Answer these questions about the two book reviews below:
(a) Where is Peter Calthorpe based?
(b) How many of his regional urban plans does the book present?
(c) What two things does the Booknews review say the book is not?
>> Start Extract
Art and Architecture Editor’s Recommended Book, 04/01/97:
One of the foremost practitioners of New Urbanism, Peter Calthorpe, an urban designer and architect based in Berkeley, California, offers one of the most coherent and persuasive arguments for moving the United States away from sprawl and toward more compact, mixed-use, economically diverse, and ecologically sound communities. This book presents 24 of Calthorpe’s regional urban plans, in which towns are organized so that residents can be less dependent upon their cars and can walk, bike, or take public transportation between work, school, home, and shopping. This book is not just for architects and urban planners, but for all concerned citizens interested in developing a cohesive, feasible vision of the sustainable city of the future.

Booknews, Inc. , 02/01/94:
Advocates a fundamental change in patterns of building to respond to the growth crisis in US metropolitan regions. Defines a new direction, and provides guidelines–not an architectural manifesto or utopian proposal, but the alternatives currently shaping debate regarding housing, traffic, and environmental and social problems. Describes numerous real projects from various regions. Abundantly illustrated. Annotation copyright Book News, Inc. Portland, Or.
>> End Extract
>> Start Dataset excerpts
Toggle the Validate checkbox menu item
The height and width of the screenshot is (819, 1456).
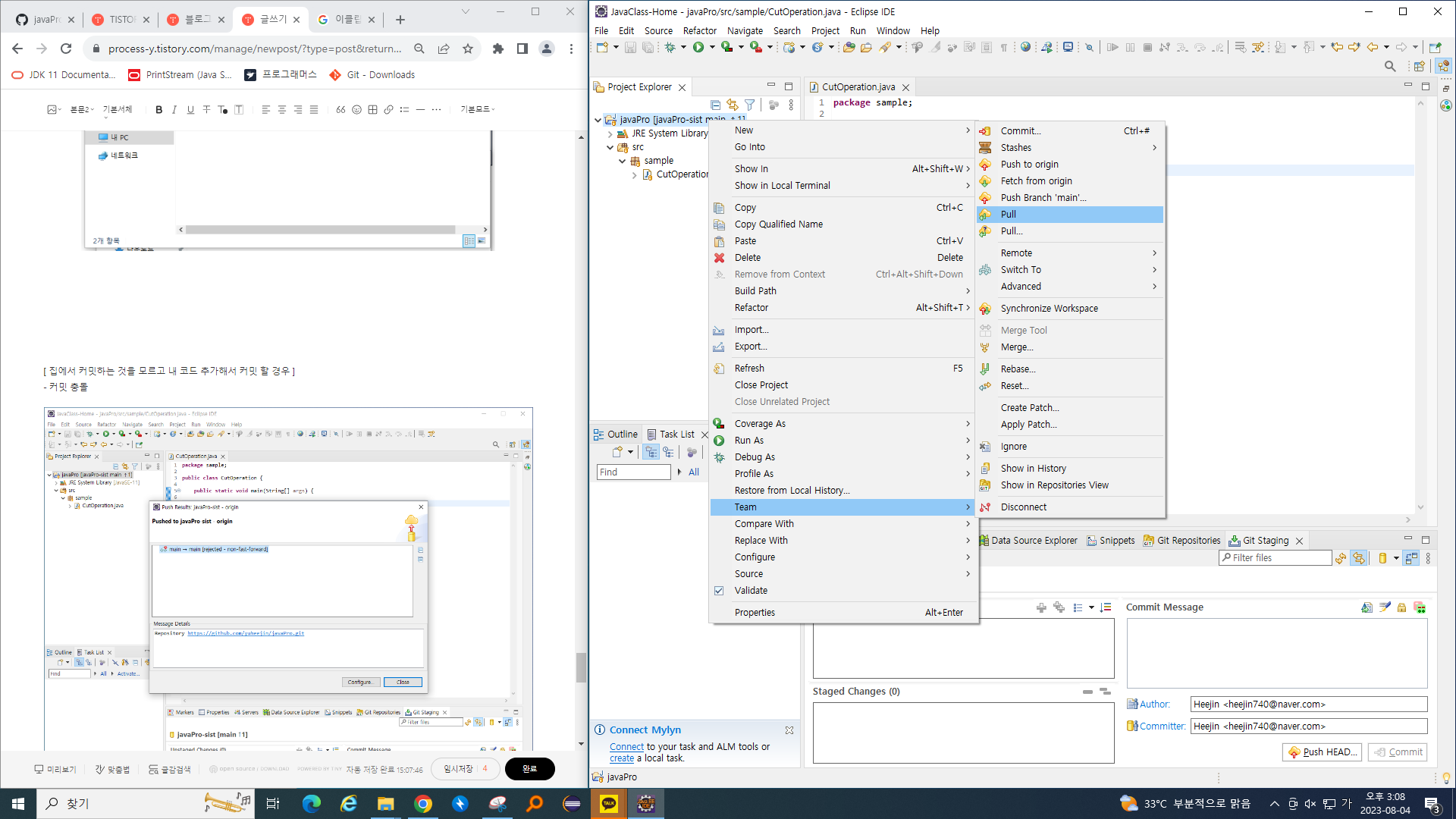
>> End Dataset excerpts
>> Start Dataset excerpts
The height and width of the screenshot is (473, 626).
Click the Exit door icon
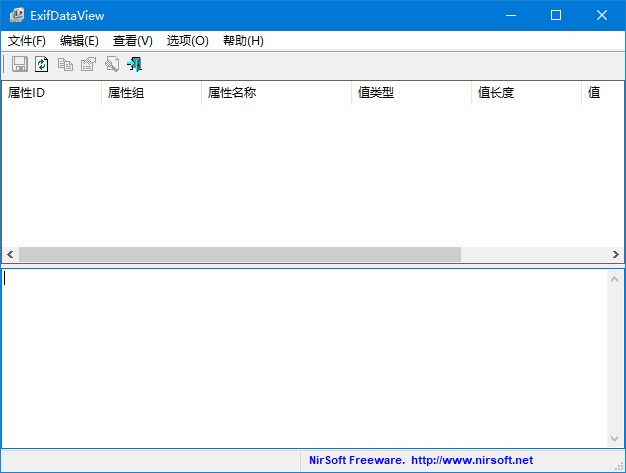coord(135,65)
>> End Dataset excerpts
Solution for this task:
(a) Berkeley, California.
(b) 24.
(c) An architectural manifesto and a utopian proposal.